-- start of EXERCISE MATERIAL --
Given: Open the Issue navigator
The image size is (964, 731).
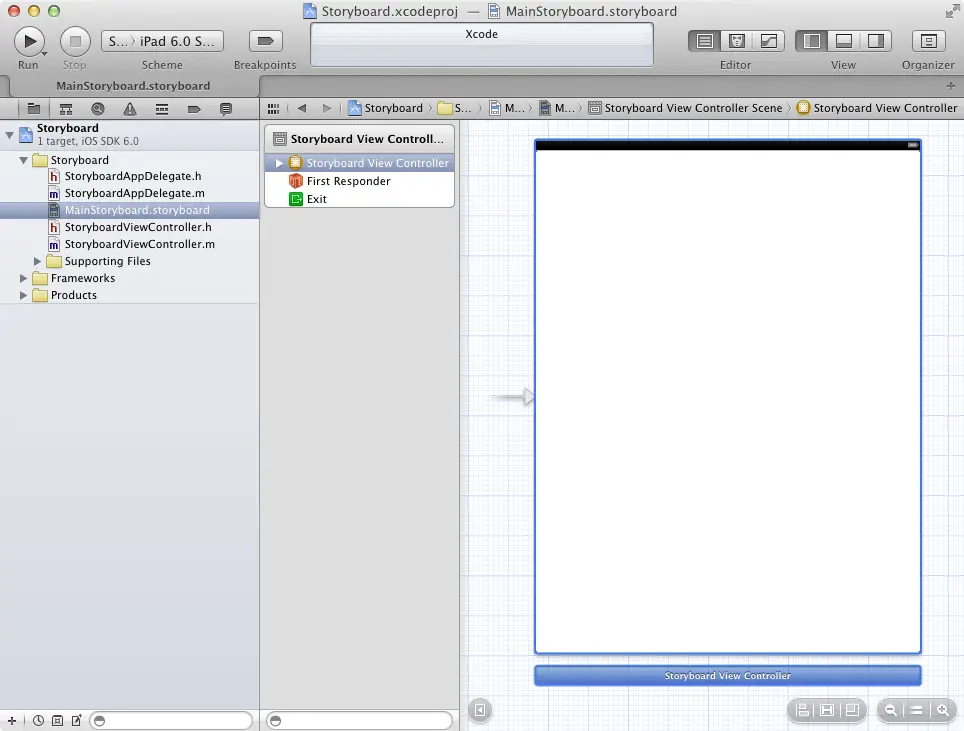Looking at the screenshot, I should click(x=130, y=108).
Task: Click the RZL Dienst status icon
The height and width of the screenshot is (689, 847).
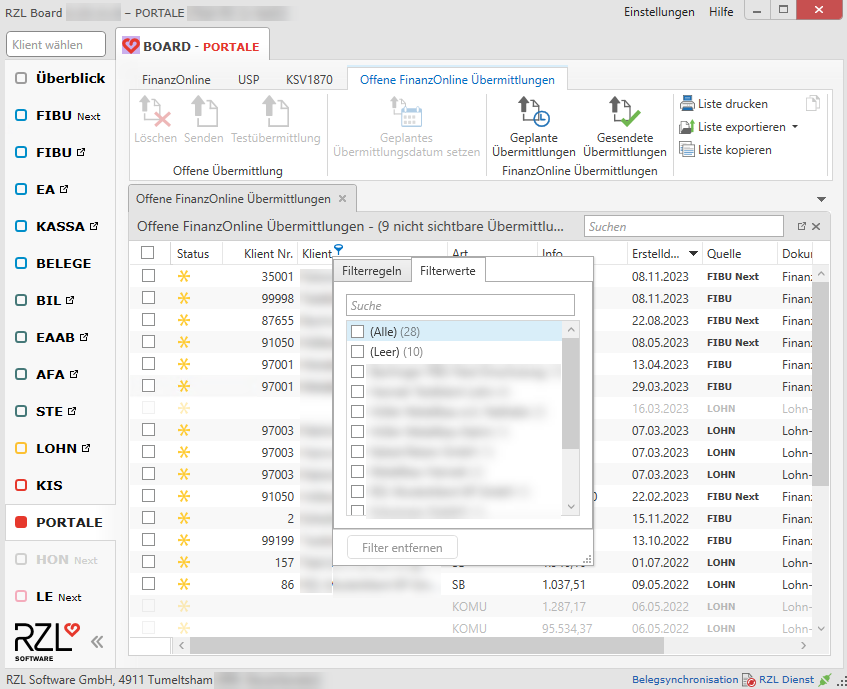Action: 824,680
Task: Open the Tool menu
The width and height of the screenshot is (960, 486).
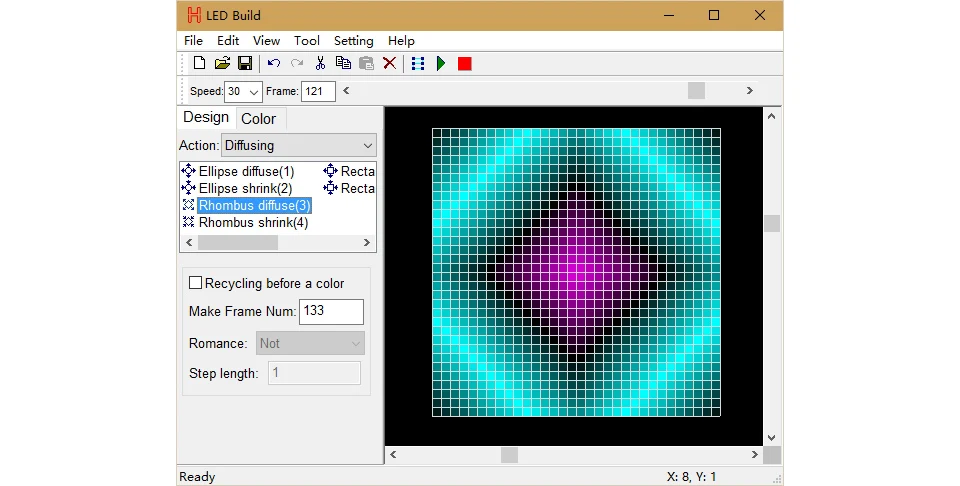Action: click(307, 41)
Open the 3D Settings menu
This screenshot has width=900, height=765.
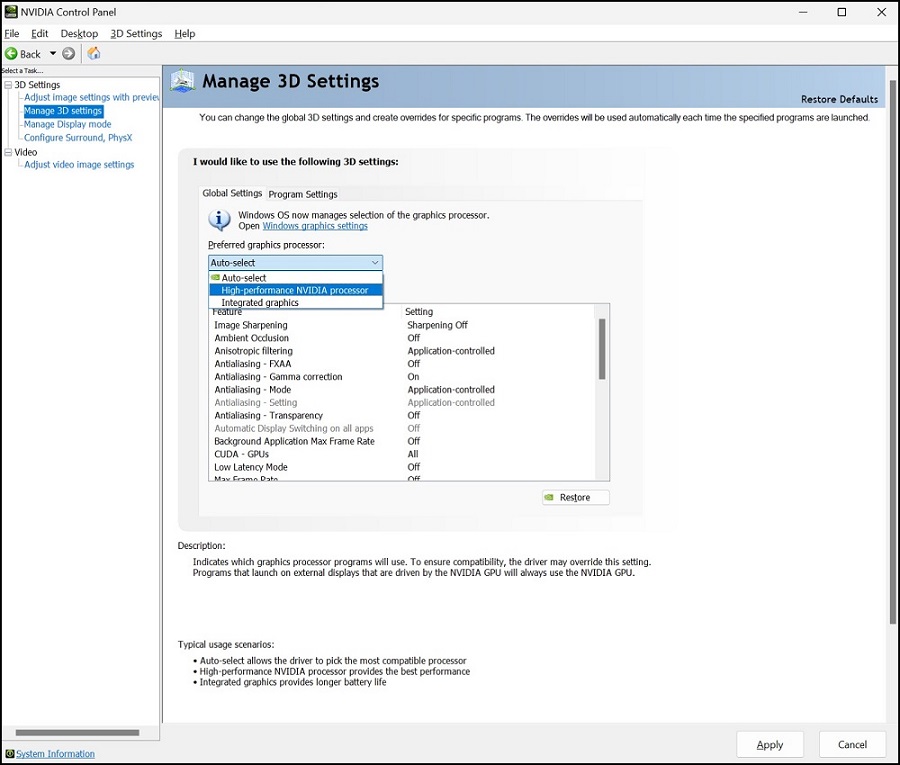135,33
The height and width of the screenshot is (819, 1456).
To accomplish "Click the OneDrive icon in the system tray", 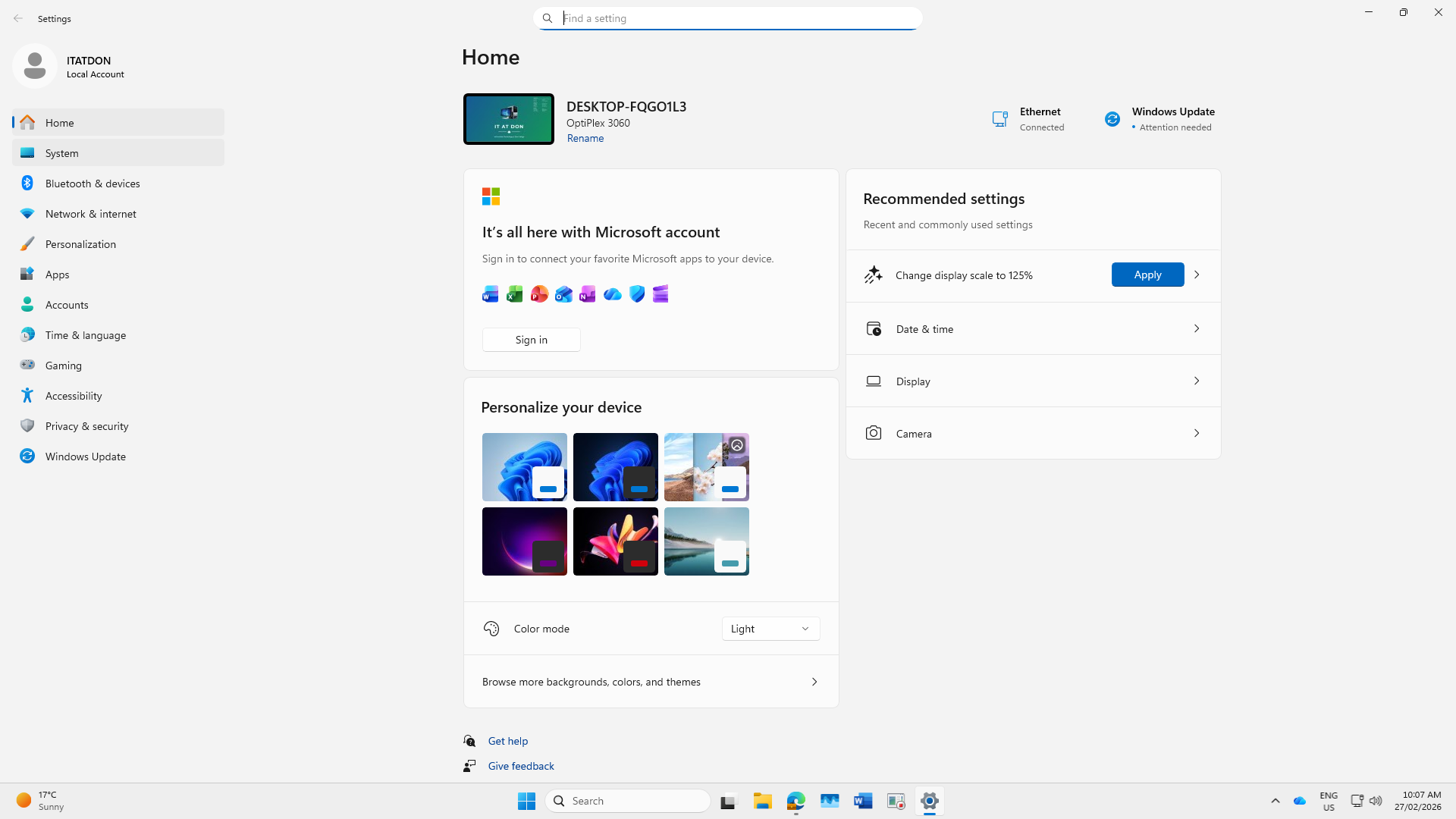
-- end of EXERCISE MATERIAL --
**AIM OF THE TASK**: Count the lines in the listing above that contain the word "Open", and reply with only that number.

**RESULT FOR THIS EXERCISE**: 3